What to work on: Where the line containing "This screenshot has width=1512, height=811." appears in the records below, begin there and repeat each line exactly through the final one, dropping all pictures.
•••
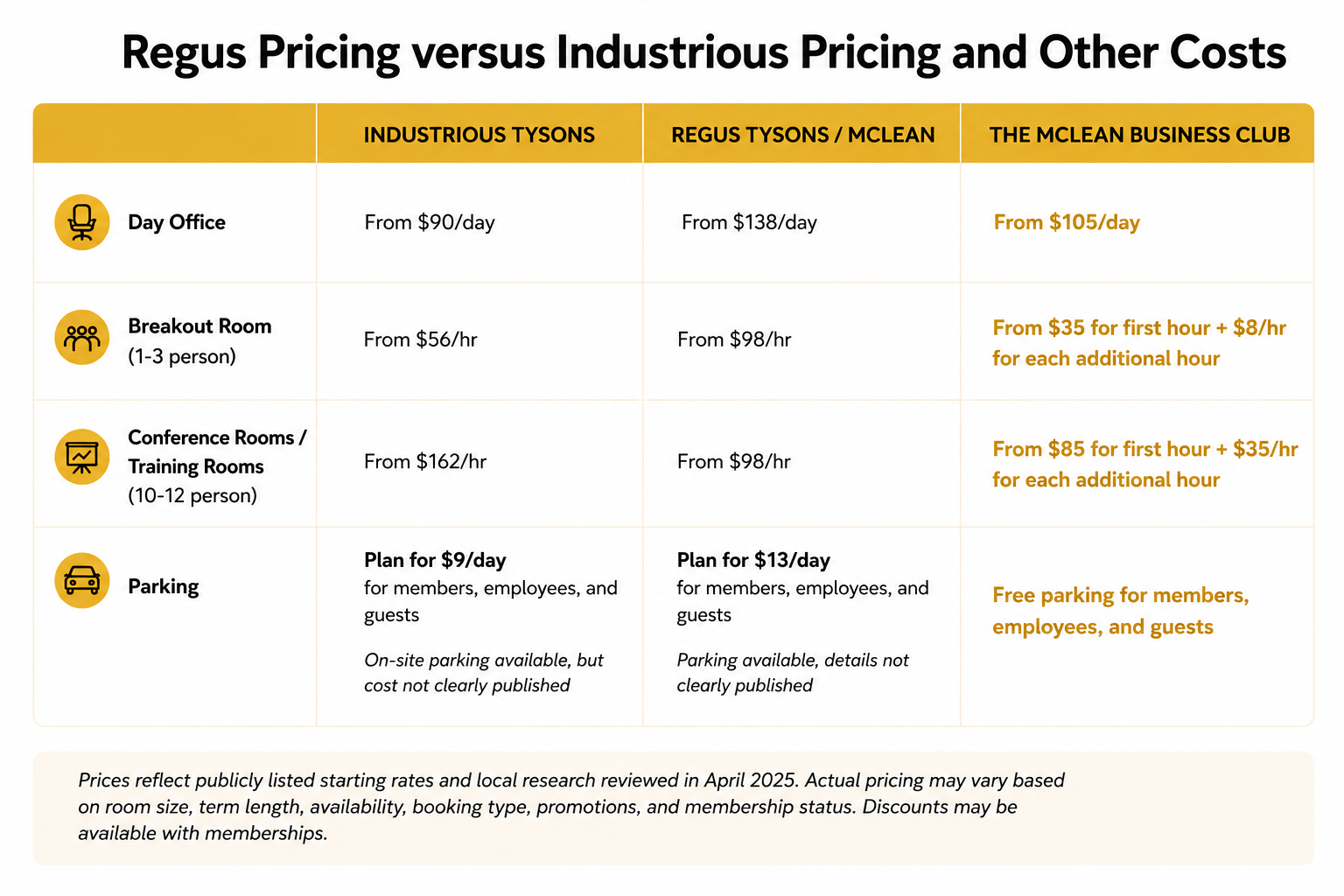This screenshot has height=896, width=1344.
Task: Click the McLean Club $105/day price
Action: [1067, 222]
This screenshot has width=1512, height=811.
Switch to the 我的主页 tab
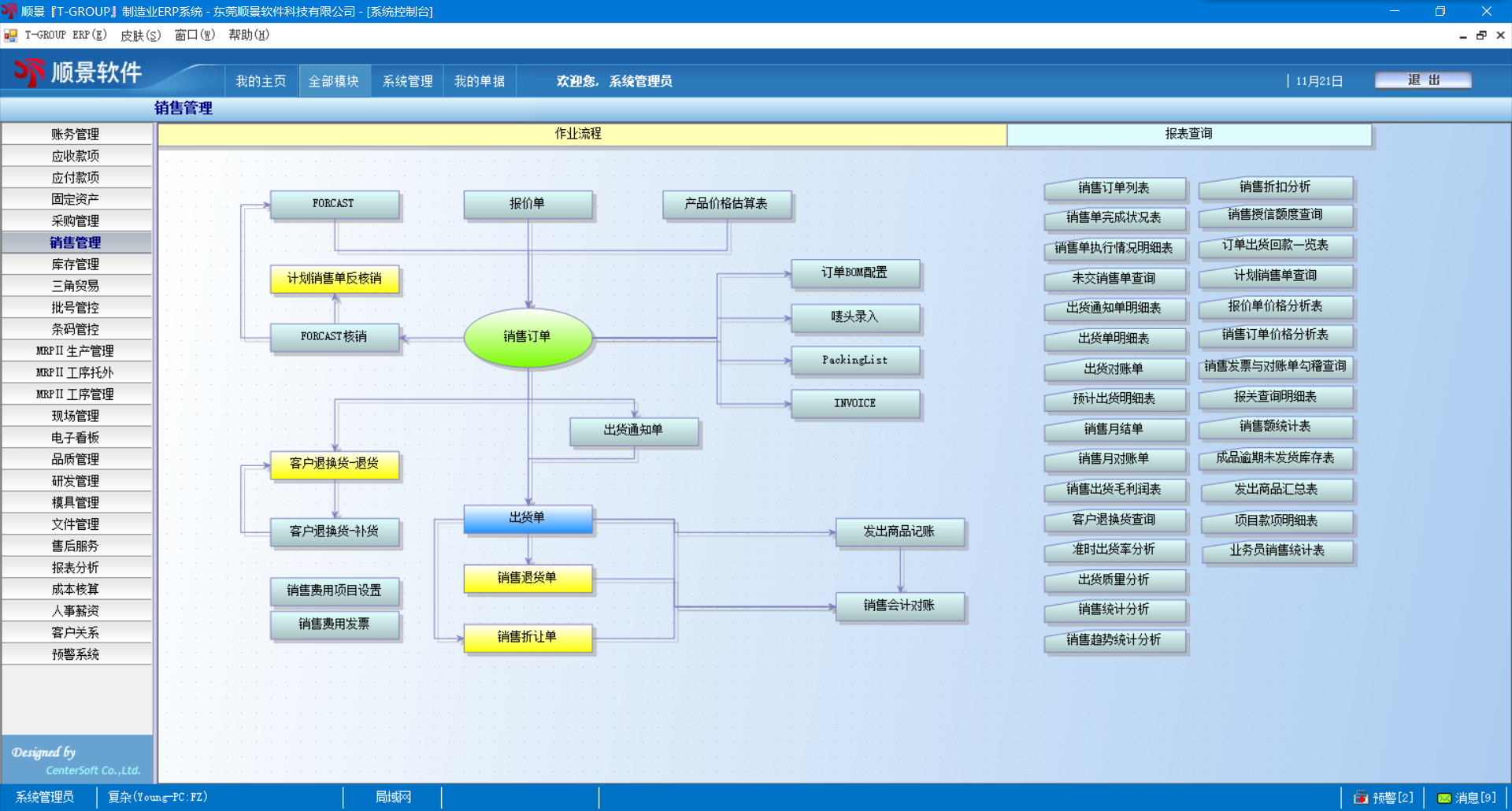coord(261,81)
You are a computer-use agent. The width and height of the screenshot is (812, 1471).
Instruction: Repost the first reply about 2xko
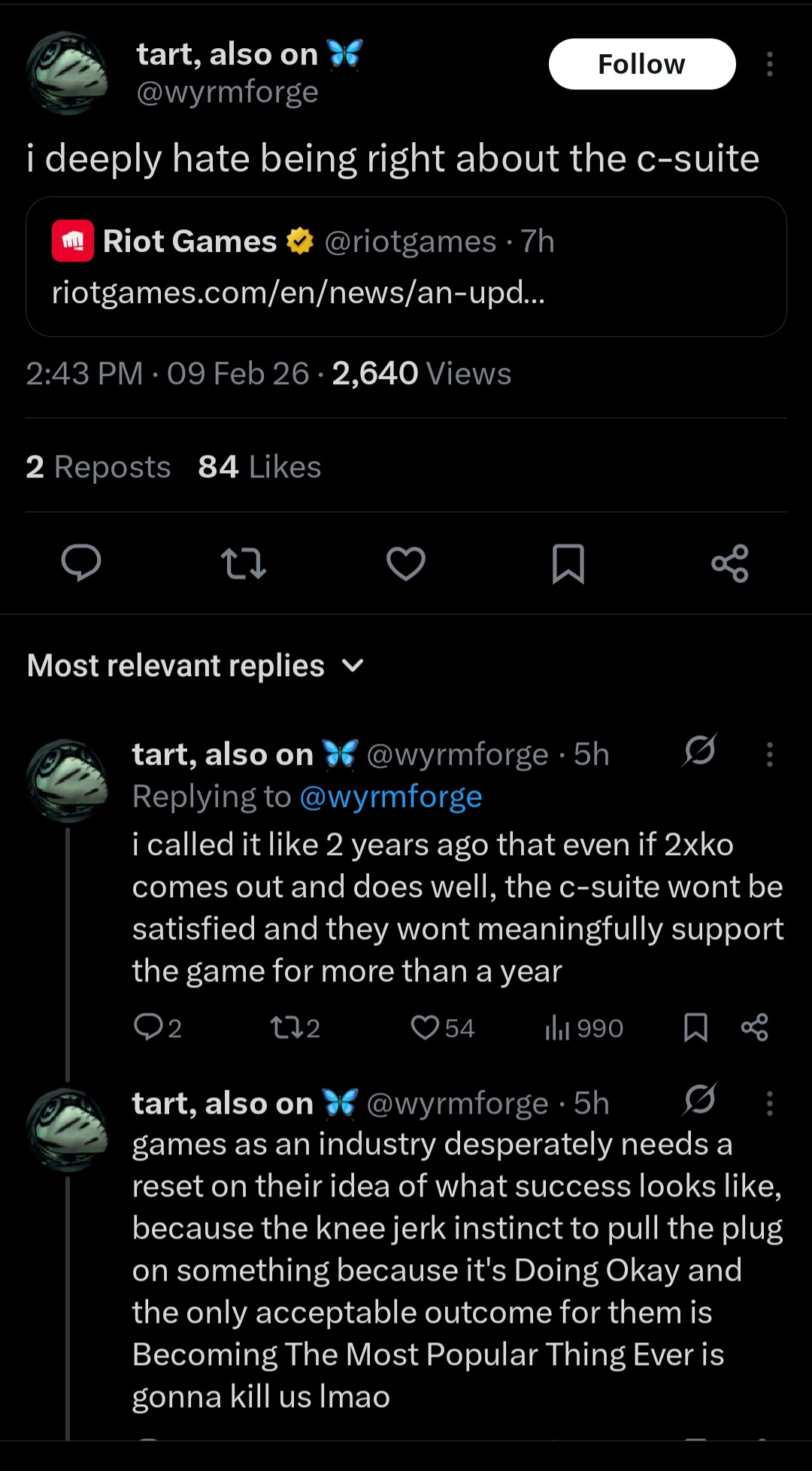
•••
Exercise result:
This screenshot has width=1512, height=811.
Switch to the 我的主页 tab
coord(261,81)
You are a computer-use agent. The width and height of the screenshot is (812, 1471).
Instruction: Repost the first reply about 2xko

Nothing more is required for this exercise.